Corporal Harrison Clark (April 10, 1842 to April 18, 1913) was an American soldier who fought in the American Civil War. Clark received the country's highest award for bravery during combat, the Medal of Honor, for his action during the Battle of Gettysburg in Pennsylvania on 2 July 1863. He was honored with the award on 11 June 1895.

==Biography==
Clark was born in Chatham, New York on 10 April 1842. Before the onset of the Civil War, he was a carriage maker.

He enlisted into the 125th New York Infantry. On 2 July 1863, he performed an act of bravery during the Battle of Gettysburg that earned him the Medal of Honor award. After this event, he was promoted to color sergeant.
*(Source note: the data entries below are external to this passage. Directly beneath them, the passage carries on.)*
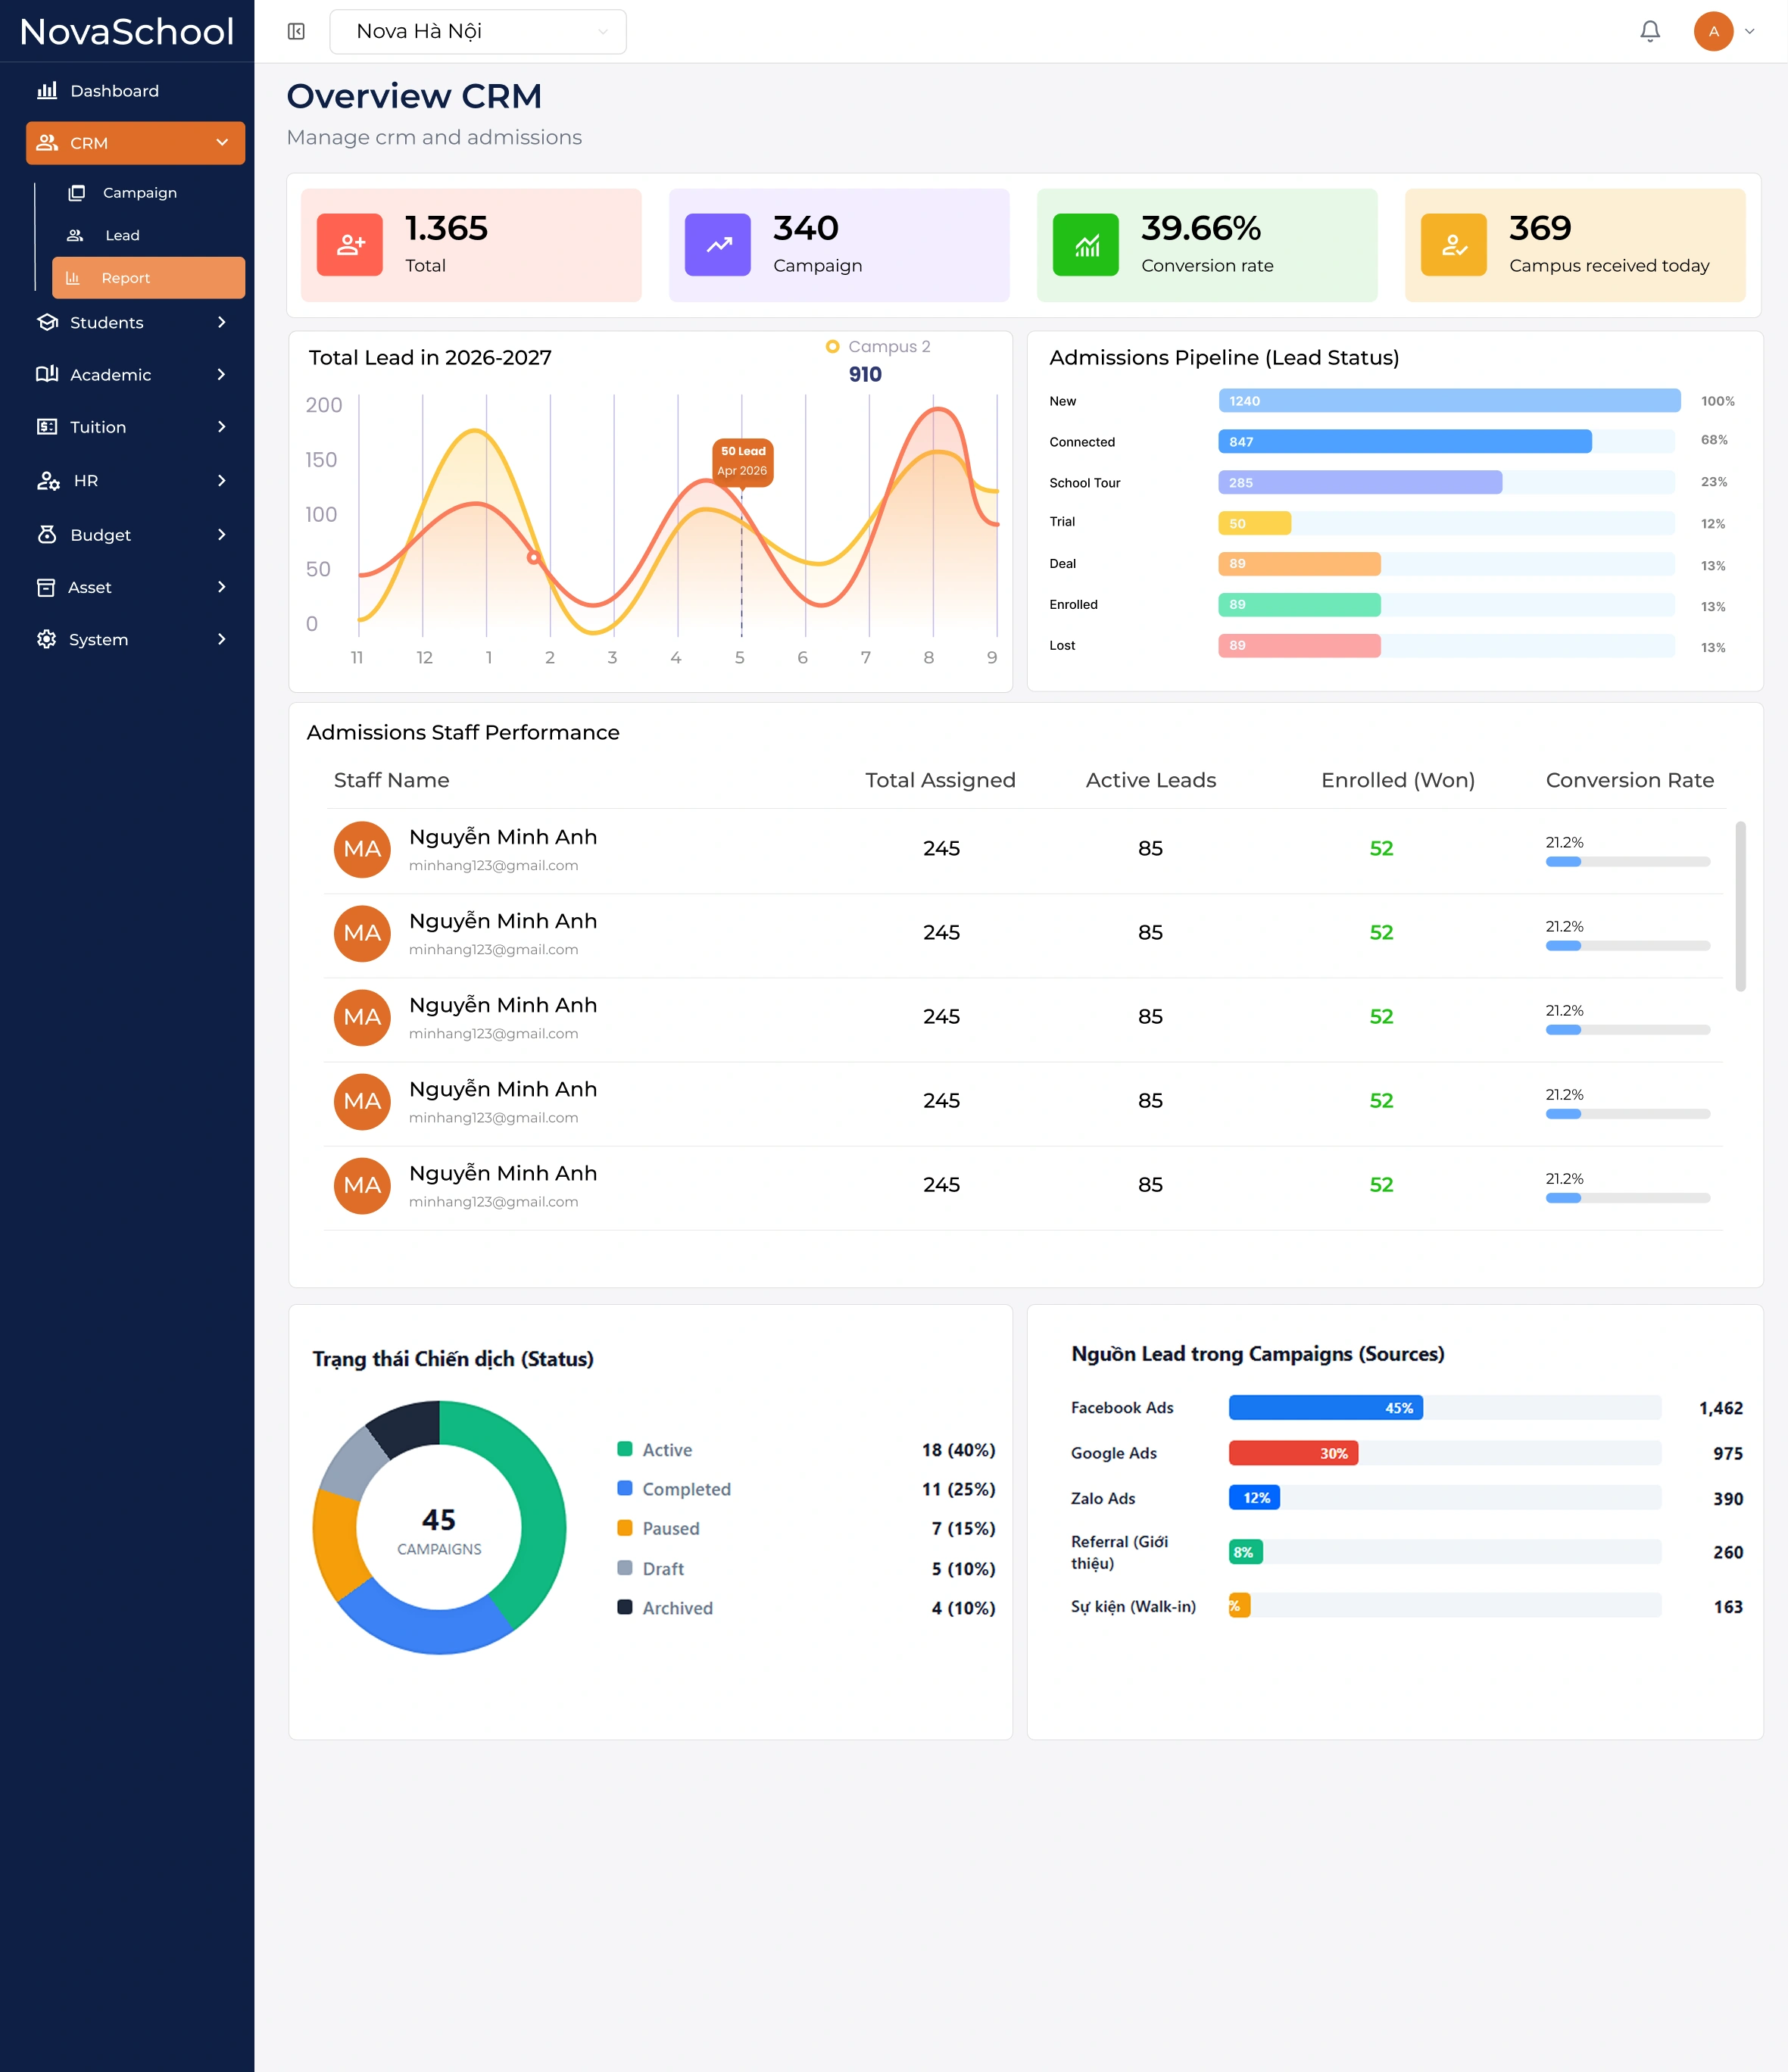Collapse the sidebar using the panel icon

pyautogui.click(x=296, y=31)
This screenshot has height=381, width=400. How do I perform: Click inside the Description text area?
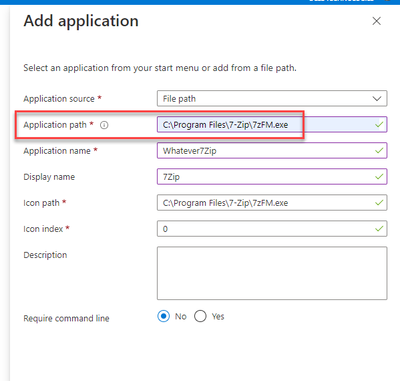pyautogui.click(x=272, y=273)
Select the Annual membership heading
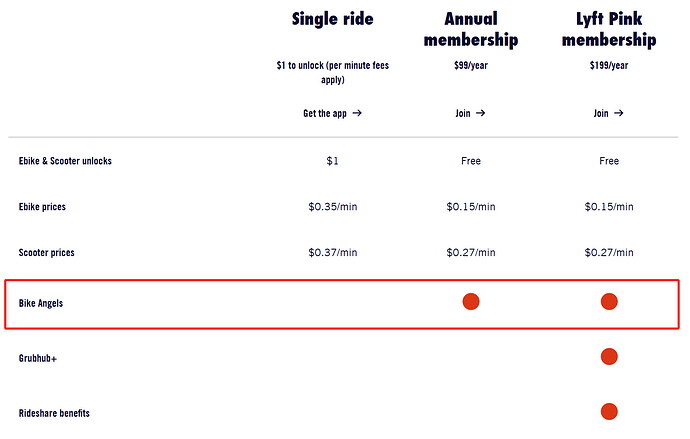 point(470,29)
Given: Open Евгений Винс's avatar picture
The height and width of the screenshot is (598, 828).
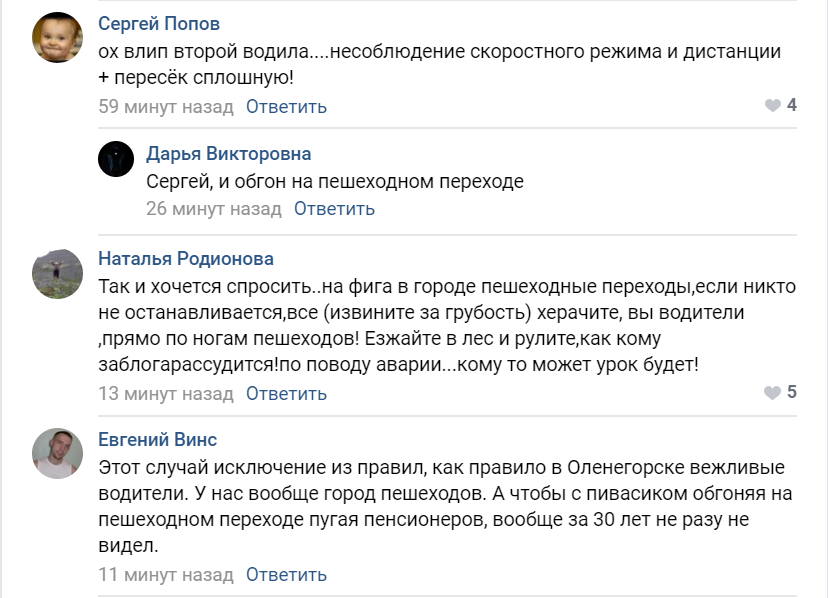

Clark also participated in the Battle of the Wilderness in May 1864. Despite being shot in the leg, he kept on fighting, an act which led to his field promotion to 2nd Lieutenant. He mustered out of the service on 4 September 1865, at the conclusion of the war.

Clark married Harriet Emeline Johnson, with whom he had three children. Following the war, he was a proprietor at an opera house. He was later Keeper of the Bureau of Military Services. He died on 18 April 1913, and his remains are interred at the Albany Rural Cemetery in New York.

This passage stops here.